African Women at the Cannes Film Festival

African Women at the
Cannes Film Festival
updated January 2023

As the excitement around the Cannes Film Festival reaches its peak, what a great occasion to highlight the history of African women in cinema at the festival. In his report on the African presence at Cannes, French critic Michel Amarger notes the visibility of Africa at the very first Cannes Festival in 1946 with representation from Egypt, for the film Daria by Mohamed Karim. Following African independences in the 1960s an African cinema by Africans emerged--reflected at Cannes with a spurt of films during that decade, including: Lamb (Senegalese Wrestling--National Sport of Senegal) by Paulin Viera of Senegal in the Official Selection in 1964. In 1966, also from Senegal, La Noire de…by Ousmane Sembene was selected in the Semaine de la Critique /International Critics’ Week, a parallel section of the Festival created in 1962: “Historically, International Critics’ Week is the first “parallel” section of the Cannes Film Festival. It has steadfastly remained true to its tradition of discovering new talents. Critics’ Week was conceived by the French Union of Film Critics…to showcase first and second feature films by directors from all over the world.” In 1969, also in La Semaine de la Critique were Cabascabo by Oumarou Ganda of Niger and La Voie by Algerian Mohamed Slim Ryad.

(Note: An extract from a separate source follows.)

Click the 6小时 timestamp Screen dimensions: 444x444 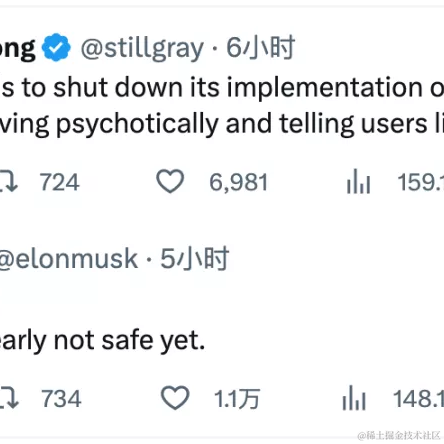coord(261,47)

Women followed in the 1970s with the selection of Monangambee in 1971 by Sarah Maldoror for the country Angola in the Quinzaine de Realisateur/Directors’ Fortnight. This parallel section created in 1968, “is distinguished by the independent judgment displayed in the choice of films, the “cinéphile” standards and the accessibility to non-professional audiences at the festival. In fact, the Directors’ Fortnight is the non-competitive program at Cannes that is open to the general public.” In 1976, the film Peasant Letter by Senegalese Safi Faye, was screened; and in 1979, her film Fad’jal was selected in A Certain Regard, a part of the Official Selection introduced in 1978. At the 40th Cannes Film Festival in 1987, the “Panorama du Cinéma Sud-Africain Independant” was a first-time programming of South African independent films, featuring anti-apartheid themes by progressive South Africans. Films by women included in this category were: Last Supper at Hortsley Street by Lindy Wilson and Re tla bona, (We will see) and Sharpevelle Spirit by Elaine Proctor.

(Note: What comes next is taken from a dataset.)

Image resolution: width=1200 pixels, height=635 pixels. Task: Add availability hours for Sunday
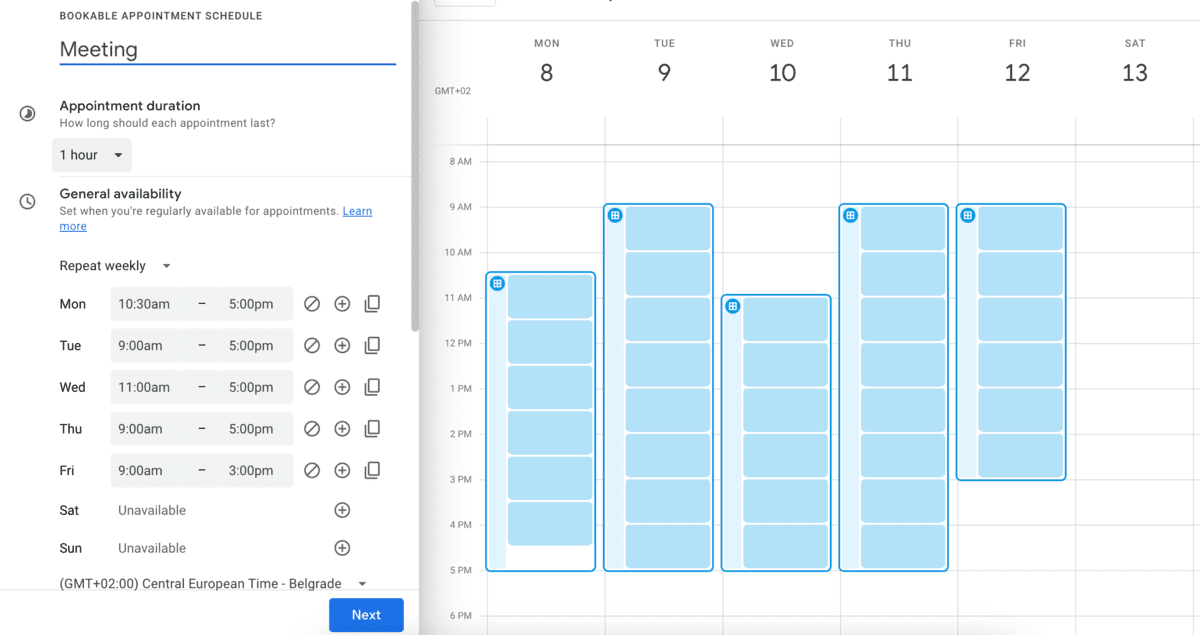click(341, 547)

Fast forward to 1994, Les Silences du palais by Moufida Tlatli of Tunisia is selected in the Quinzaine des réalisateurs. In 1996, Senegalese Safi Faye returns on the Croisette with Mossane in Un Certain Regard, while British filmmaker Ingrid Sinclair, who also has Zimbabwean citizenship, presents Flame in the Quinzaine des réalisateurs. The first decade of the 2000s continues to show an African women’s presence at Cannes. In 2002 Rachida by Algerian Yamina Bachir-Chouikh is selected in Un Certain Regard. In 2005, the film Sisters in Law, co-directed by British filmmaker Kim Longinotto and Cameroonian Florence Ayisi, wins the Prix Art & Essai (CICAE) in the Quinzaine des réalisateurs. Also in 2005, Rahmatou Keïta of Niger presents her film Al’leessi…an African Actress, selected in the Cannes Classics. A sidebar of the festival, the Cannes Classics “celebrates the heritage of film, aiming to highlight works of the past, presented with brand new or restored prints.” The selection of Al’leesi is appropriate as it highlights the legacy of early filmmaking in Niger, which had been all but forgotten.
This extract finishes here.